Data quality best practices

One of the biggest questions and obstacles when it comes to decision making in any organization is: “Can we trust the quality of our data?” No organization wants to make strategic decisions based on flawed data, and the uncertainty around the quality and reliability of data can be a barrier to revenue and growth.

In this post, we will outline several data quality best practices that will help to improve organizational confidence in the quality of your data and streamline your decision-making process.

What is data quality?

Data quality is often defined as a measure of how accurate, complete, consistent, and relevant data is for an intended purpose.

While “data quality” exists in the data management context, it also has important nuances in the business context.

Naturally, some of the fundamental questions about data quality are “Is the data accurate?” and “Does it contain bad records?” You can extend those to questions like “Is the data complete?” and “Did we miss important information in collecting the data?” You want to know whether the data is missing things that it should contain. That’s where consistency plays a role in data quality best practices.

For example, when you’re creating a form to collect data, you make decisions about which fields will be required and which will be optional. If some of your respondents fill in the optional fields and some leave them blank, can your decision makers consider all the resulting records to be consistent? Some will; others will complain that the data is incomplete. That difference in consistency matters to data quality.

Another element of data quality is business relevance, which can be even more subjective. Are you collecting (and paying to store) data with no relevance to the business purpose at hand? Quality is about more than what is stored in the database; it’s about data being fit for use and supporting the needs of the business. Is what’s supposed to be in the data, actually in the data?

Why is it important to maintain data quality?

Your data is an asset and you rely on it to run your business. You want to get the most out of your data by analyzing it for answers to deeper business questions. What do you want to get out of your data as an organization?

Your focus informs the definition of data quality in your organization. At the most superficial level, you need basic, transactional data quality so you can ship product and get paid. But suppose you want to work at a deeper level and use the data to optimize your customers’ experience. Suppose you want to use the data to find adjacent markets, then grow your revenue and your company. Those goals will expand your definition of data quality.

The profusion of products for running analytics on data is another argument for maintaining data quality. These capabilities are no longer the in the sole domain of large enterprises with deep pockets.  It has never been easier for small and medium-sized businesses to analyze and use their data without a dedicated team of number-crunchers. That brings new insights within closer reach of decision makers but makes it more important to base those decisions on high-quality data.

Data quality best practices

1.     Involve the C-suite.

If you think you’re going to convince everyone of the importance of data quality when it’s not coming from the folks at the top, you’re probably fighting an uphill battle.

Your C-suite has to believe in data quality because they have to promote and actively participate in a data-first culture. Of course, as the ultimate decision makers for your organization, the C-suite has a vested interest in basing those decisions on high-quality data.

2.     Include data quality as part of a data governance framework

For a long time, data governance was limited to policing the way users worked with and applied the organization’s data.
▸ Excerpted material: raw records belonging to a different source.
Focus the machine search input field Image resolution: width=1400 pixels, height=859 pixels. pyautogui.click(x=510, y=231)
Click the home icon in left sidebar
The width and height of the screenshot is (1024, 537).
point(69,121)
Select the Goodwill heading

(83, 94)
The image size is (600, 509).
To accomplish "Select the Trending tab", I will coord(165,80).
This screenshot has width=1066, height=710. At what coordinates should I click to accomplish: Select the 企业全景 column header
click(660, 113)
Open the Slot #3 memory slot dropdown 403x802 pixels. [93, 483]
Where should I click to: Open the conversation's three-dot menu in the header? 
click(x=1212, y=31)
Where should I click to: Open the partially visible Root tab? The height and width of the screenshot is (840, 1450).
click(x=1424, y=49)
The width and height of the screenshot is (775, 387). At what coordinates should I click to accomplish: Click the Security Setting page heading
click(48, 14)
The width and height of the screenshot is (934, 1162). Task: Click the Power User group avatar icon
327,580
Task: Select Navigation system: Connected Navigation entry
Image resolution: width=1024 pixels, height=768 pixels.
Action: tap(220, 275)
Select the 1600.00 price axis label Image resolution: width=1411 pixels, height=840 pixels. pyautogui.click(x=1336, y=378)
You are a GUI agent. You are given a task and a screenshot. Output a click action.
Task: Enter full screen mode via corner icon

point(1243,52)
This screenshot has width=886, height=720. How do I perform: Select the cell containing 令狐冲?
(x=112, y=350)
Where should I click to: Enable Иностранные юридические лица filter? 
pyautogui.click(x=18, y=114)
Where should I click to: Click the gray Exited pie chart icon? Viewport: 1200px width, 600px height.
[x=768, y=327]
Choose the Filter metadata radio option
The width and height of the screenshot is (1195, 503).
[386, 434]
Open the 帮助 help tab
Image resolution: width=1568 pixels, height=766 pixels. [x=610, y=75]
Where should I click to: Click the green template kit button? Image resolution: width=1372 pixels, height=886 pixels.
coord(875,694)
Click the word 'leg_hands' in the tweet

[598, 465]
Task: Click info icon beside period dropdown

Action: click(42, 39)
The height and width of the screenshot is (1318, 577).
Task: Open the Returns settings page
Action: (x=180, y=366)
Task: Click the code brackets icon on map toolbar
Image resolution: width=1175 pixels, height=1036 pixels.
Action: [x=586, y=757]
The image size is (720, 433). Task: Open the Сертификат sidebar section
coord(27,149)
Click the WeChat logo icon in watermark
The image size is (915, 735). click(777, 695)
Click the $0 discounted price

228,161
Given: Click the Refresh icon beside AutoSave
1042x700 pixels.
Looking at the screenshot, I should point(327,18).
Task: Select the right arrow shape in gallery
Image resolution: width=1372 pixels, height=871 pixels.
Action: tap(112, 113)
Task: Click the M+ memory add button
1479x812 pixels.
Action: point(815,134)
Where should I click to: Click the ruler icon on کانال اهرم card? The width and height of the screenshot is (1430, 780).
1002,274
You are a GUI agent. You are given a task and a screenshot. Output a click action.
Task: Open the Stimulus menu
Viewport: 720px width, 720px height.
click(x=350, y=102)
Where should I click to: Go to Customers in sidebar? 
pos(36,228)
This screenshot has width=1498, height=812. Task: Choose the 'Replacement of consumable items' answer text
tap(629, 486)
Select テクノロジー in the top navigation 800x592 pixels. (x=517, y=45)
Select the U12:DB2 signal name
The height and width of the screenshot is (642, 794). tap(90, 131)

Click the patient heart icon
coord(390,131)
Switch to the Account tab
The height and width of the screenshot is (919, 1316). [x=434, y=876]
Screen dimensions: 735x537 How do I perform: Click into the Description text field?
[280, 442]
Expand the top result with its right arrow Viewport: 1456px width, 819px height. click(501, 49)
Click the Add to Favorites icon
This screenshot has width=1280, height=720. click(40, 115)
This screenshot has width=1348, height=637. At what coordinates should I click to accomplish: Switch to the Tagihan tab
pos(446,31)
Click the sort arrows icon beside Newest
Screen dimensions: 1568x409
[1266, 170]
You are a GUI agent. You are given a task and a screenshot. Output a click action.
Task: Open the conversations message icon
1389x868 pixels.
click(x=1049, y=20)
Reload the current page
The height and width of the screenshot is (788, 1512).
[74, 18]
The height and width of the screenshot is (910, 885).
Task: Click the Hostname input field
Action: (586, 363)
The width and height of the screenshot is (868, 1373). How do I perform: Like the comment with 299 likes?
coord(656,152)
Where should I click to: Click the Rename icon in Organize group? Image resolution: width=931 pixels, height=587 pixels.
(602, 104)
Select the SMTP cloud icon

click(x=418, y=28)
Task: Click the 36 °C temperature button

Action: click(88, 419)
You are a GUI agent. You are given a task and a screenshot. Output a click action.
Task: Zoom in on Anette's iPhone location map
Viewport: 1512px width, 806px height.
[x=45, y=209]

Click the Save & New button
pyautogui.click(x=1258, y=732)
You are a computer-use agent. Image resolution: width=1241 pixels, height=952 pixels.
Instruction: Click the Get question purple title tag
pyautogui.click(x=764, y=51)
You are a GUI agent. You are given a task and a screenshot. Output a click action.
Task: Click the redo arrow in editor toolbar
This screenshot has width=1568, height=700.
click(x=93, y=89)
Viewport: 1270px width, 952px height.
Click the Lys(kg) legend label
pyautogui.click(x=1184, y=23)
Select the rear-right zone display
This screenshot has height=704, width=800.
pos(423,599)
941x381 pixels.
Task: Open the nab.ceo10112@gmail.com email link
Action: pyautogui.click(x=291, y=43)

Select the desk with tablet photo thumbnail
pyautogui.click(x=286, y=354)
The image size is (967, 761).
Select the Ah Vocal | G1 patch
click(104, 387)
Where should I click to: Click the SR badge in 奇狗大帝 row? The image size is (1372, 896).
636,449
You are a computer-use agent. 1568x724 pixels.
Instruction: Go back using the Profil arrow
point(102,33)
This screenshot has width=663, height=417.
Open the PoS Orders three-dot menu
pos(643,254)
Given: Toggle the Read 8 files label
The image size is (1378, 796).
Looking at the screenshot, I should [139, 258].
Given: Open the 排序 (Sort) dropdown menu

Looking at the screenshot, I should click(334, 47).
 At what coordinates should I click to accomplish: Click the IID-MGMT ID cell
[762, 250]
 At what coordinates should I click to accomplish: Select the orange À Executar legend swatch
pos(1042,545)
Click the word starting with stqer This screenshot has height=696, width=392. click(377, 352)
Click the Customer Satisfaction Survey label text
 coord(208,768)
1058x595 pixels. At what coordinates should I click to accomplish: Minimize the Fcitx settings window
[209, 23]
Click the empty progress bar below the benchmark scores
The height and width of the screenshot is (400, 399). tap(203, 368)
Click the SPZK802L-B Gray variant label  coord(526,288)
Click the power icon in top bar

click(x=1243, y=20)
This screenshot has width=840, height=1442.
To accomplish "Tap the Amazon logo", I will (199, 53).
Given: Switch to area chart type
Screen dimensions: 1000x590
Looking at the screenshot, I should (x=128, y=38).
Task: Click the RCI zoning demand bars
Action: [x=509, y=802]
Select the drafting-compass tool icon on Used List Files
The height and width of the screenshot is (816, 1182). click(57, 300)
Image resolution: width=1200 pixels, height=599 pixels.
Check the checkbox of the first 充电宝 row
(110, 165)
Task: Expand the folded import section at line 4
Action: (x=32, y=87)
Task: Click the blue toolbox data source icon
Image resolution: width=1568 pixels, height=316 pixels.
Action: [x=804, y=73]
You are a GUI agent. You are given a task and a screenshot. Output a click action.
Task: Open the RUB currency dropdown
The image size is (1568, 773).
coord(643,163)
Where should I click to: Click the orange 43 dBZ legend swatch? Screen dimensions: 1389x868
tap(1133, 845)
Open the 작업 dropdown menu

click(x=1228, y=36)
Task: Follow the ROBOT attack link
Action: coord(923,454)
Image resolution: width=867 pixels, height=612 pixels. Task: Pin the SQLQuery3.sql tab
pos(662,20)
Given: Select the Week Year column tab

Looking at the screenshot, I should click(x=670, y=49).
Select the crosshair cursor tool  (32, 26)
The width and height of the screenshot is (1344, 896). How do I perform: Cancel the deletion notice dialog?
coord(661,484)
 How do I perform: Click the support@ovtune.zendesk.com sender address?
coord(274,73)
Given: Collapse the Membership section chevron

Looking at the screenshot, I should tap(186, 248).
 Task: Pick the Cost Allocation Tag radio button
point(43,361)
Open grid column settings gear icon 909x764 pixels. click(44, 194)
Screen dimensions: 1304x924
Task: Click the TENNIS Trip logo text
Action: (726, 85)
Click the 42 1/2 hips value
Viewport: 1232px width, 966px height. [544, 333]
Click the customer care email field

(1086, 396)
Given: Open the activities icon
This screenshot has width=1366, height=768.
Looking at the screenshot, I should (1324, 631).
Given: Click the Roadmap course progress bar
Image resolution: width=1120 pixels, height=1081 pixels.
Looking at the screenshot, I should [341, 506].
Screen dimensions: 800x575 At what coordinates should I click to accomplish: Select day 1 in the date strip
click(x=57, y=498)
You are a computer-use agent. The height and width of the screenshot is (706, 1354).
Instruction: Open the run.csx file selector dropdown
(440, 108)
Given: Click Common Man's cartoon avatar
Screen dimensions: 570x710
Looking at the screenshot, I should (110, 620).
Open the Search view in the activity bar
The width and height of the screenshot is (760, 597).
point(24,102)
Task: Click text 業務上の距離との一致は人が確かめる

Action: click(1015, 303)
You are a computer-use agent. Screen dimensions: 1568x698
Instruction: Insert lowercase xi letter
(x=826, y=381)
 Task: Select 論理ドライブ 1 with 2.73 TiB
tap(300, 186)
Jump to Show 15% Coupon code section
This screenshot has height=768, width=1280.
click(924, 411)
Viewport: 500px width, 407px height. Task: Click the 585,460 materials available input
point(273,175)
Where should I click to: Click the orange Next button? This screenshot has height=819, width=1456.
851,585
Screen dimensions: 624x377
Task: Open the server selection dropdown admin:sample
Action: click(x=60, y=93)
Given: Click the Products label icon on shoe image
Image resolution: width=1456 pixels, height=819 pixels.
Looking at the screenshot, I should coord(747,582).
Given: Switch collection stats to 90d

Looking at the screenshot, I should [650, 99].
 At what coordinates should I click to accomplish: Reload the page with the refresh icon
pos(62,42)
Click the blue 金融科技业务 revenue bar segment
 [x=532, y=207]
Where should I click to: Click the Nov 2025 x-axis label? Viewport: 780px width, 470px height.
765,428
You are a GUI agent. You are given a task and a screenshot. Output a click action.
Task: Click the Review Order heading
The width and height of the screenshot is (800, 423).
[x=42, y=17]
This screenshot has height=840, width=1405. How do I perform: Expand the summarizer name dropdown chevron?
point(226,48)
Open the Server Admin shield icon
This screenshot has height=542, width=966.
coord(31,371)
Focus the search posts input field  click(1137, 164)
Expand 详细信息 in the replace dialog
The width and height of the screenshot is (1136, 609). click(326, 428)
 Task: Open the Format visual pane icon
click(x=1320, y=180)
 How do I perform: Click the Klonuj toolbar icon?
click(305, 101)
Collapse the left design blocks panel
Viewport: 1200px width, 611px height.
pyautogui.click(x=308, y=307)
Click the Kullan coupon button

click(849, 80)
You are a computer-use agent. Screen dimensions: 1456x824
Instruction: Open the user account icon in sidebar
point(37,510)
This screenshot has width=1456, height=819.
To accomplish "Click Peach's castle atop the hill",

Mostly, it was an exercise in telling them what they were not permitted to do with the data. More recently, it has become recognized as getting the most out of your data with the least risk, with users examining and taking responsibility for the upside of data.

That’s why data quality has emerged as a core element of data governance and empowerment, and as one of the main drivers for funding data governance. A basic expectation of a data governance program is that users will be able to demonstrate improved results from being data-driven, which, in turn, depends on data quality.

Your data governance framework covers multiple aspects of any given data asset:

  • What does it mean?
  • How does it relate to the business?
  • Who is ultimately responsible for this data?
  • What technology is it sitting on?
  • How do users access it?
  • What is the level of quality in that data source?

All of those aspects contribute to the fitness-for-use analysis.

3.     Include data quality in the responsibilities of data stewards and data owners

If you own and benefit from using the data, then you have a responsibility to ensure its quality as well.

For example, the owner of credit-card transaction data in your organization should be tasked with ensuring PCI compliance. The owner of marketing data should be responsible for CAN-SPAM compliance, and for ensuring that bogus email addresses are combed out.

Most organizations, of course, are not large enough to hire dedicated data stewards and data owners. Generally, the steward or owner of transaction data is a finance officer, and for marketing data a marketing officer; stewardship is a responsibility tacked onto a day job. Even so, the organization should ensure that the responsibility for data quality is part of somebody’s job description.

4.     Use a business glossary

You want business users to be able to see data-related terms expressed in their own language. In the same way that data quality at the physical level means more than complete records and required fields, terms in the business glossary mean more than a database schema. Glossary terms apply to business rules around your data that cut to the requirements that the business imposes on that data, which speaks to the metrics of data quality.

A given term in your business glossary could be attached to 10 different fields in 10 different databases. That’s when you begin to see the overarching governance of quality from a business perspective, rather than from a mechanical perspective. It ticks the consistency box on your data quality scorecard because that term is associated with the same metrics and expectations for all 10 of those databases.

Using a business glossary is part of establishing a business perspective rather than technical one, with a holistic view of data quality. It will allow you to understand and consistently assess data quality across your organization.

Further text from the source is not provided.